Dark spots on Monstera deliciosa

Discussion in 'Indoor and Greenhouse Plants' started by Mani, Jun 21, 2020.

  1. Mani

    Mani Active Member

    Messages:
    211
    Likes Received:
    38
    Location:
    London
    Any ideas why these have formed?

    Thank you!
     

    Attached Files:

  2. Tom Hulse

    Tom Hulse Active Member 10 Years

    Messages:
    361
    Likes Received:
    35
    Location:
    Marysville, WA USA
    Hi Mani, any chance we could see a photo of the whole plant? With a plant as strong and healthy and hardy as a Monstera, bacterial spotting or leaf die-off is usually too little water, too much water, or not enough light; or some combination of those three. Does the plant ever sit in water for long after you water it? How often do you water it? Do you ever fertilize, and if so, what do you use and at what frequency and concentration? How far from a window is it, and what is the window oreintation?
     
    Mani likes this.
  3. Mani

    Mani Active Member

    Messages:
    211
    Likes Received:
    38
    Location:
    London
    Here is a full length view.

    I let it drain each time i water. I've only watered twice so far and have let it dry before watering thoroughly. It's about two feet from a glazed West facing window so is in indirect good light.

    It has been doing well or so I thought.
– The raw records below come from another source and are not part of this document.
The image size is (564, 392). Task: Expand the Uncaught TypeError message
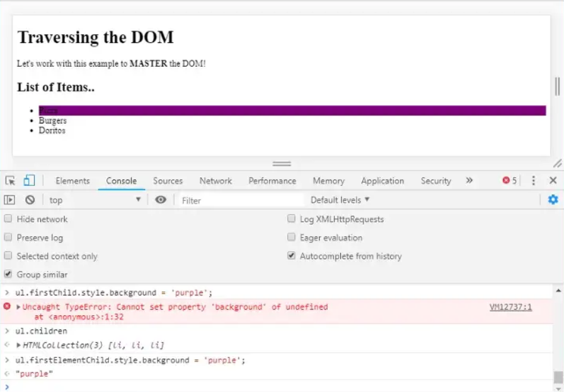click(x=18, y=308)
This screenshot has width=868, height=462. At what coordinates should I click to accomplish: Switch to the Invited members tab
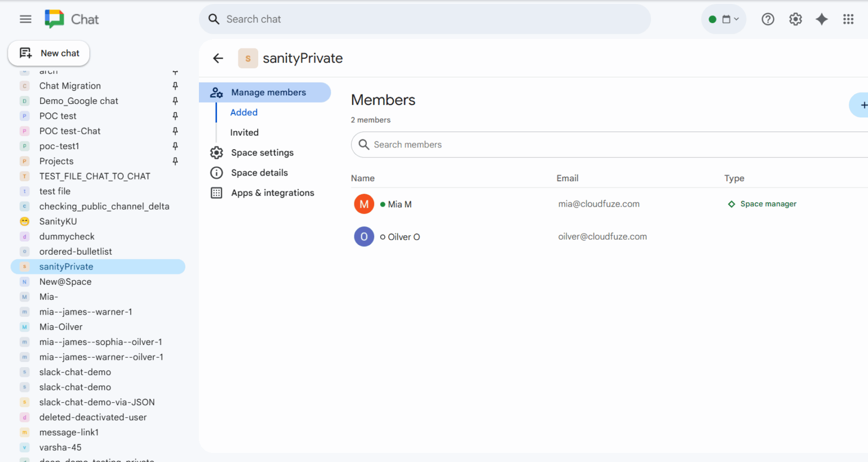(x=244, y=132)
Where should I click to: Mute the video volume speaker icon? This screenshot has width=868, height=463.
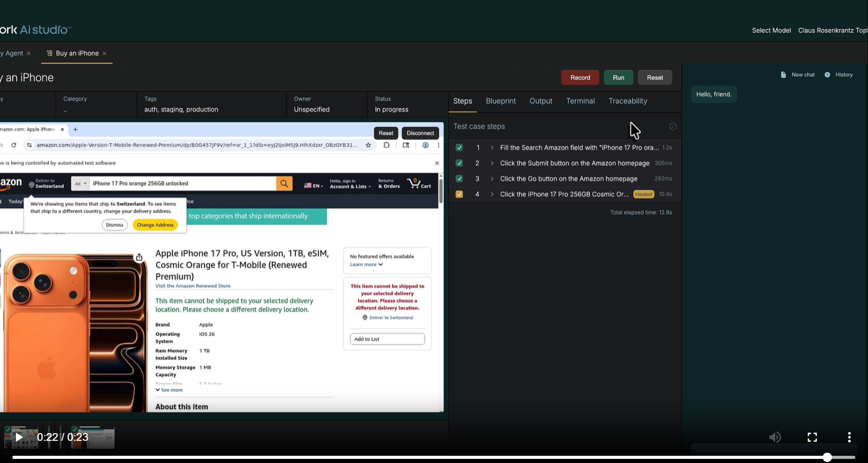click(x=775, y=437)
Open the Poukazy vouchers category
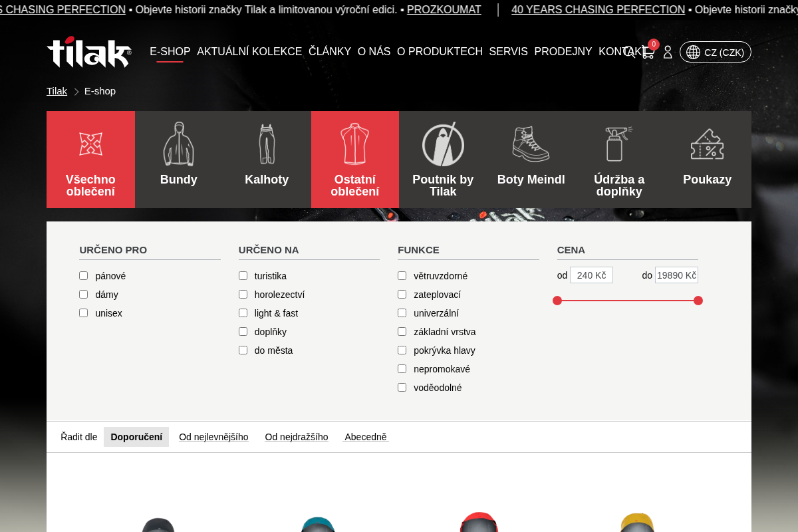This screenshot has height=532, width=798. pos(707,160)
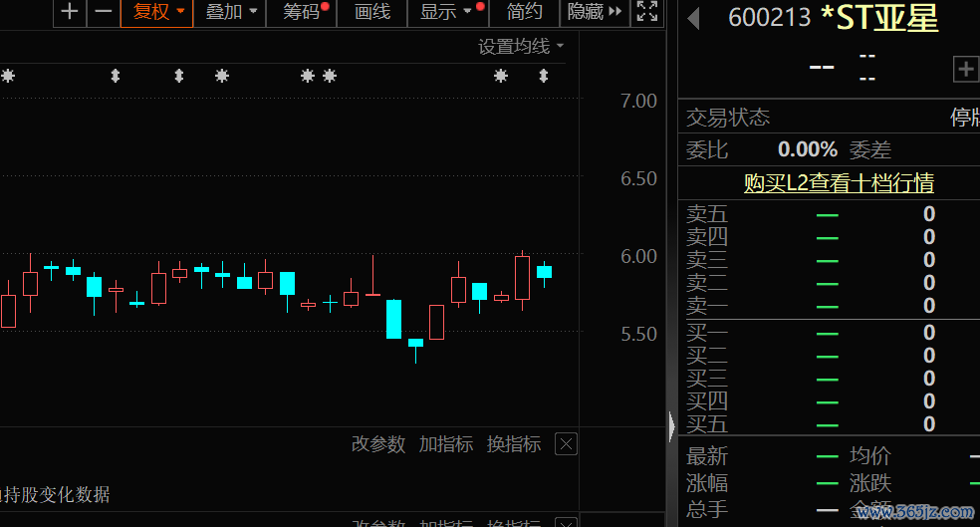Expand the 叠加 overlay dropdown
The height and width of the screenshot is (527, 980).
pyautogui.click(x=231, y=12)
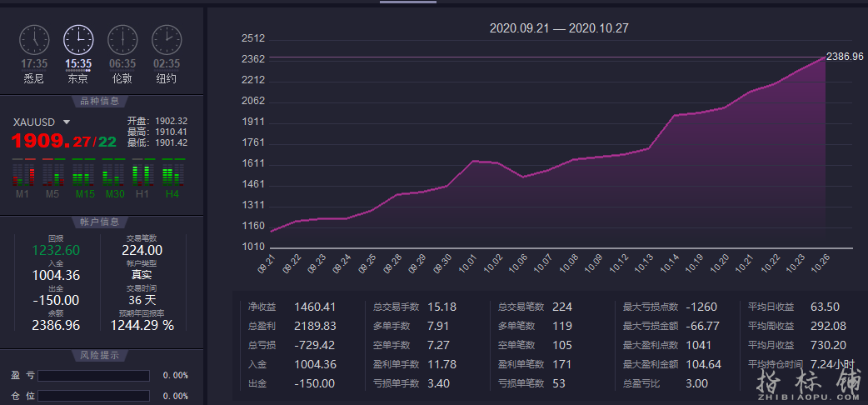Image resolution: width=868 pixels, height=405 pixels.
Task: Click the M1 timeframe signal bars
Action: 23,173
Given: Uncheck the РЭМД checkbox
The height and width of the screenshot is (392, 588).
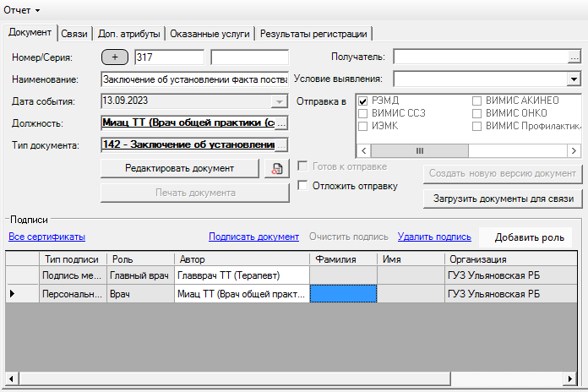Looking at the screenshot, I should coord(363,101).
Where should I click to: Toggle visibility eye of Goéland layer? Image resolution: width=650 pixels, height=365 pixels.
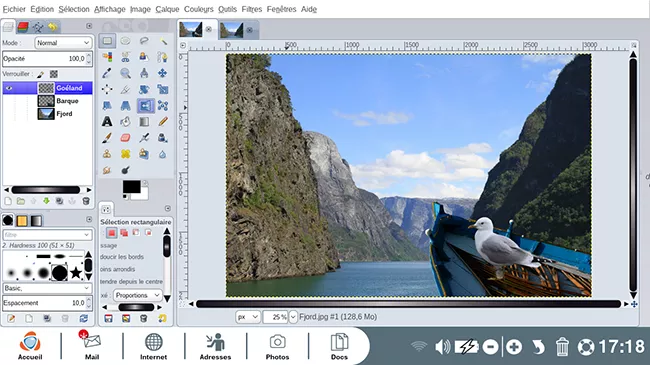click(x=9, y=88)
    The soil mix looks very peat based. The soil is still moist from watering 5 days ago.
     

    Attached Files:

  4. Tom Hulse

    Tom Hulse Active Member 10 Years

    Messages:
    361
    Likes Received:
    35
    Location:
    Marysville, WA USA
    That's helpful, thanks! Your pot is too small for the amount of leaf mass and the speed this plant wishes to grow. It's not getting enough nutrients (and maybe water), so it is just starting to abandon some of the older smaller leaves so it can keep growing up. A too-small pot is theoretically ok only if you are absolutely perfect on watering and supplying most of your nutrients not thru the soil but from outside fertilizer. That potting soil looks like mostly coco coir with chips, and perhaps some organic matter too, but I can't really tell from the photos. Overall it's still a very nicely grown plant, good job. Time to repot! :)
     
    Mani likes this.
  5. Mani

    Mani Active Member

    Messages:
    211
    Likes Received:
    38
    Location:
    London
    Oh ok, thanks for that! It's a brand new plant - I thought it would last a while in that pot. Glad I asked the question now!
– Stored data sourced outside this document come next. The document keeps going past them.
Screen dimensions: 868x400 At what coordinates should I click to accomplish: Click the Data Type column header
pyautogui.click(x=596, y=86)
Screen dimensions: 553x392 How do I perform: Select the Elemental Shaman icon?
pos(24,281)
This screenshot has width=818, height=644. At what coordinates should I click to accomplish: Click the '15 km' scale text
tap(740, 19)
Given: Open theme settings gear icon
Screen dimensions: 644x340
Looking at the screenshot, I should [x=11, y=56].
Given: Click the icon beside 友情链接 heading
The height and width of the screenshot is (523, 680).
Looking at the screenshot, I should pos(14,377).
    What soil mix do you recommend. From research I have seen that a 60/40 mix of coconut coir (60) and perlite/worm castings (40) is good.

    Your thoughts?
     
  6. Tom Hulse

    Tom Hulse Active Member 10 Years

    Messages:
    361
    Likes Received:
    35
    Location:
    Marysville, WA USA
    Perlite and worm castings could not be more different, so I'm not sure what the breakdown of those two is. Are they both 20% for a total of 40% of the mix? That may be ok if the coir was very coarse with with chips. If it is the fine coir, then the perlite (or pumice) should be in the range of 1/3 of the total mix.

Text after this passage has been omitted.